Tuesday 24 April 2007

Ayacucho – centre of the Wari Empire and Sendero Luminoso

The first stop in our way up to Cusco was Ayacucho where we arrived in style, in only 9 hours, in our luxurious bus-bed.
Ayacucho is an old colonial Andean city famous for its numerous churches and monasteries, its pre-Columbian past as the centre of the Wari Empire, its part in the independence wars and its more recent contribution to the history of Peru, thanks to Sendero Luminoso (Shinning Path). Until the clampdown of Sendero Luminoso at the beginning of the 90s, Ayacucho’s area was isolated from the rest of the country, a situation that, to a certain extent continues today.

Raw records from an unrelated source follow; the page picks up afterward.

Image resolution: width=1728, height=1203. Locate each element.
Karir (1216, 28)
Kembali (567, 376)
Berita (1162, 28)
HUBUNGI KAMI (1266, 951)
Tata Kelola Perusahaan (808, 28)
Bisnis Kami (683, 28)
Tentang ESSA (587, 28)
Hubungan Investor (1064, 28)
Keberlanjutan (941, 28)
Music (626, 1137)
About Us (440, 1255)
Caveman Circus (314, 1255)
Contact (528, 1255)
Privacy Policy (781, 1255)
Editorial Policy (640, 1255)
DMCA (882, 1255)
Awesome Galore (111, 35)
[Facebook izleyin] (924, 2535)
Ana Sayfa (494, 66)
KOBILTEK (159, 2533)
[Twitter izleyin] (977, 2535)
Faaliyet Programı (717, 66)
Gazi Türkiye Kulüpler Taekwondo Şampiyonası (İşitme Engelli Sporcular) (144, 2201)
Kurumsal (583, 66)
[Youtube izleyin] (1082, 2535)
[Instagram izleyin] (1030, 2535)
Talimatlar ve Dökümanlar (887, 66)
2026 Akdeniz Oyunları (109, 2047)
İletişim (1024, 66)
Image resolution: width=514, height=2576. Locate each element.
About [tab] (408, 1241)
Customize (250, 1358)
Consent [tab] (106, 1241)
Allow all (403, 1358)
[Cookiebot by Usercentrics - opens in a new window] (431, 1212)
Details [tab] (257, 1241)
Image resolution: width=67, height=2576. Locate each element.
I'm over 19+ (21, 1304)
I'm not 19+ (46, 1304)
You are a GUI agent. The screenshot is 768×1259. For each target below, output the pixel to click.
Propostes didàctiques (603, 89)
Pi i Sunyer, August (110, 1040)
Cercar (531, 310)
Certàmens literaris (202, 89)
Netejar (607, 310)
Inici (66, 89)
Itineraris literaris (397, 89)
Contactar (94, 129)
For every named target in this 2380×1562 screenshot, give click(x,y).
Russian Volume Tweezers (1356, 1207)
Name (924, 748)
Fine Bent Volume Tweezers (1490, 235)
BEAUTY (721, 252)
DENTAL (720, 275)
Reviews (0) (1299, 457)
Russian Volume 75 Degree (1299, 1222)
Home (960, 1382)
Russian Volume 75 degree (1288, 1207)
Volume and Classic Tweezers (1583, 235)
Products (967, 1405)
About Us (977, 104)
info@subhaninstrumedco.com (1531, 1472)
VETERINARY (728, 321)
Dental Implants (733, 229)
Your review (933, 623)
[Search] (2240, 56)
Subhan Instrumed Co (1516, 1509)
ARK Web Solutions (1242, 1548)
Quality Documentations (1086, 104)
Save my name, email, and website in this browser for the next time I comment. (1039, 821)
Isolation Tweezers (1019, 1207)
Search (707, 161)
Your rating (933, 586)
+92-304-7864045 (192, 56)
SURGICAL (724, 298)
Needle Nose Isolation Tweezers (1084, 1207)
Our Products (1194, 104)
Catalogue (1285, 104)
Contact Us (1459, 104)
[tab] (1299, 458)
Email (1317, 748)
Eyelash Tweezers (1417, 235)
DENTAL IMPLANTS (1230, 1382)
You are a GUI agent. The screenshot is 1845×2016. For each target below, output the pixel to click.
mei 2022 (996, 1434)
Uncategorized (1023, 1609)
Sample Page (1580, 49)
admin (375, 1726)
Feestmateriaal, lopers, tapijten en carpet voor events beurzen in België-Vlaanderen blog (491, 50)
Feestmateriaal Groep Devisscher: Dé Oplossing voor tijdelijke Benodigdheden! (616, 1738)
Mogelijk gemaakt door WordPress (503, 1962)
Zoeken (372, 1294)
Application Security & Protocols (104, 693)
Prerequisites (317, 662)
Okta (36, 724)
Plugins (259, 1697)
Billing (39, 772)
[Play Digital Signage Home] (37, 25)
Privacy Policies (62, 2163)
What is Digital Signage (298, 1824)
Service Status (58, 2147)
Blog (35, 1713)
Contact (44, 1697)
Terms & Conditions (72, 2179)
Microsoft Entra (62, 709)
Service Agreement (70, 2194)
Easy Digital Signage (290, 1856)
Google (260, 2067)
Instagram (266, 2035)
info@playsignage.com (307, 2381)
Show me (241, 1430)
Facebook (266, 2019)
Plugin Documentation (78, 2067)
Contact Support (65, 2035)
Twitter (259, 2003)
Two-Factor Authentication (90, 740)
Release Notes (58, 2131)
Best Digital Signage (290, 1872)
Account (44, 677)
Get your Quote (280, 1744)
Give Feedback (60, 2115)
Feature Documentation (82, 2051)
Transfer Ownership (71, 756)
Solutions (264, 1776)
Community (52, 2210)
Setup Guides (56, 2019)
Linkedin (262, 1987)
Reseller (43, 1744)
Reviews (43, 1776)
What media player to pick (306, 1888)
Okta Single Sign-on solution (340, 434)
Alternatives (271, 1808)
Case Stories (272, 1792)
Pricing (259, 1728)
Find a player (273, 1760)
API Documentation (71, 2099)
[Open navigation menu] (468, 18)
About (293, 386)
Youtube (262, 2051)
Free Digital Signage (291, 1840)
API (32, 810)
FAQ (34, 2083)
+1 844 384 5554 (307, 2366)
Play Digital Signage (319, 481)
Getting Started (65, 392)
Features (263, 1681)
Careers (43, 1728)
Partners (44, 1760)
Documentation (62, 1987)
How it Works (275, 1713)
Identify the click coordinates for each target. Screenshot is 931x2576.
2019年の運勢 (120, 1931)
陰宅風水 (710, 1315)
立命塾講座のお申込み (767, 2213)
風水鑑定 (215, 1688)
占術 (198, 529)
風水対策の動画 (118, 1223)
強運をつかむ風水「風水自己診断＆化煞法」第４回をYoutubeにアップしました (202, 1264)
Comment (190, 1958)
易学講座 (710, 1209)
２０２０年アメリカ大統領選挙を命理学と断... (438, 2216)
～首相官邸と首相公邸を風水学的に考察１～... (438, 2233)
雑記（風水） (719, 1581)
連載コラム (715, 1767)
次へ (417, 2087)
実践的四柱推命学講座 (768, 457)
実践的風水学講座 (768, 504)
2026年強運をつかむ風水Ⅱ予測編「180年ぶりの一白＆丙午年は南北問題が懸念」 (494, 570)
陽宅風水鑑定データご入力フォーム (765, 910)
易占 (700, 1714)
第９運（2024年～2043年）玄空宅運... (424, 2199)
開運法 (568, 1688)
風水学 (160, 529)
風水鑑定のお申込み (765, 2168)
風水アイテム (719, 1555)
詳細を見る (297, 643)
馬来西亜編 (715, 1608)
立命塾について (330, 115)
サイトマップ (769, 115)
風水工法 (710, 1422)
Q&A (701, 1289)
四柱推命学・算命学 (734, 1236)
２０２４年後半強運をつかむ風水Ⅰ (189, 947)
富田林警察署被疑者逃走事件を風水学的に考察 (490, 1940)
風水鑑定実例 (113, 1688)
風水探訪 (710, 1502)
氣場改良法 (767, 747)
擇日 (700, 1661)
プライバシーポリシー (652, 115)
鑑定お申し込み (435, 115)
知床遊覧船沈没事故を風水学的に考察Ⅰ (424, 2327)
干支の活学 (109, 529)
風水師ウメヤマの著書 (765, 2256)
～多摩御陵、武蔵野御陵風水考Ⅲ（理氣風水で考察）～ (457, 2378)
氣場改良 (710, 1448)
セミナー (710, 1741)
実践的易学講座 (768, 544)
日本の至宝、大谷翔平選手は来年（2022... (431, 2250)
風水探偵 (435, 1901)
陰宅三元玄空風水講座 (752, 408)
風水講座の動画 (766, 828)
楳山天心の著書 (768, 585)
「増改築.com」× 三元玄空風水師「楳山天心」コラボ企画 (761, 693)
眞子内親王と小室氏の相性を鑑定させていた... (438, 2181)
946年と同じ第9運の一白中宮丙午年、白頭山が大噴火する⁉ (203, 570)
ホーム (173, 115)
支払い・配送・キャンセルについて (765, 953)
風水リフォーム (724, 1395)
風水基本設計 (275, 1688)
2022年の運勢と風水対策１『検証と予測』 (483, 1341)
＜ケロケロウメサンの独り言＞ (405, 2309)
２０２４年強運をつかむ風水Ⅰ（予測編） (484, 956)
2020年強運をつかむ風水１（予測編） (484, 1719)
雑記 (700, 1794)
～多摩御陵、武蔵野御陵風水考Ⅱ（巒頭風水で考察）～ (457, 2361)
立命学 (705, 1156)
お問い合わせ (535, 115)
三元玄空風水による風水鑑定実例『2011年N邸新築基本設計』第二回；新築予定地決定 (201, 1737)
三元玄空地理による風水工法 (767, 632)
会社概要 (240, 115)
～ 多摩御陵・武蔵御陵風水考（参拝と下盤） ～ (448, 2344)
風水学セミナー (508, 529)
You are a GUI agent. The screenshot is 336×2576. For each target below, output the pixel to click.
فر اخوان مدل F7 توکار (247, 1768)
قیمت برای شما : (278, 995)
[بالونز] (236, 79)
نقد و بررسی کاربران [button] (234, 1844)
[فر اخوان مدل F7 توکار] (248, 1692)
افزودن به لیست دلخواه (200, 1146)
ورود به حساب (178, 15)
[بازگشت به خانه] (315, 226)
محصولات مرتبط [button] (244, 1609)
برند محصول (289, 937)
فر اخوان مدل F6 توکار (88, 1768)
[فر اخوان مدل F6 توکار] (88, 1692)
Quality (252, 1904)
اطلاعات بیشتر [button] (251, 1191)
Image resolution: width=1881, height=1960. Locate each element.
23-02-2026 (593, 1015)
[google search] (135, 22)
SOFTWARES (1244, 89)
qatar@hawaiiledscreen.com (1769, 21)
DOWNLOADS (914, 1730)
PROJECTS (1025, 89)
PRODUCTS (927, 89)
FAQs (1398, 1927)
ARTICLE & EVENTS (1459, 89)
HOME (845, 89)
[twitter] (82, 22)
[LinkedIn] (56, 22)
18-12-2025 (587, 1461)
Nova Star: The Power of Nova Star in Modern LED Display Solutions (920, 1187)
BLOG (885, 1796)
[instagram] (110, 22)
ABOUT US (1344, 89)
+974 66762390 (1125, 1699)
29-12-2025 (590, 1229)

According to our simple calculations, Ayacucho, with an altitude of 2750m, still below Cusco, would serve us not only as a natural stop in the middle of our journey but would also help us to adapt to the altitude. Ayacucho ended up being rather unhelpful in both fronts. Ayacucho ended up being full of old cars and lorries, which produced hellish black fumes difficult to escape. As a result, we could not determine if our difficulties breathing were due to altitude or pollution. As a strategic point in the middle of our way to Cusco, Ayacucho ended up being even less helpful as we soon discovered that the road to Cusco are non-paved paths and that the distance that we covered from Lima to Ayacucho in 9 hours would take us another 22 hours!
Anyway, despite the black fumes and the long trip awaiting us, we managed to enjoy two days in the city and the surrounding areas, visiting the Wari ruins, the town of Quinua and the white obelisk commemorating the heroes of Ayacucho.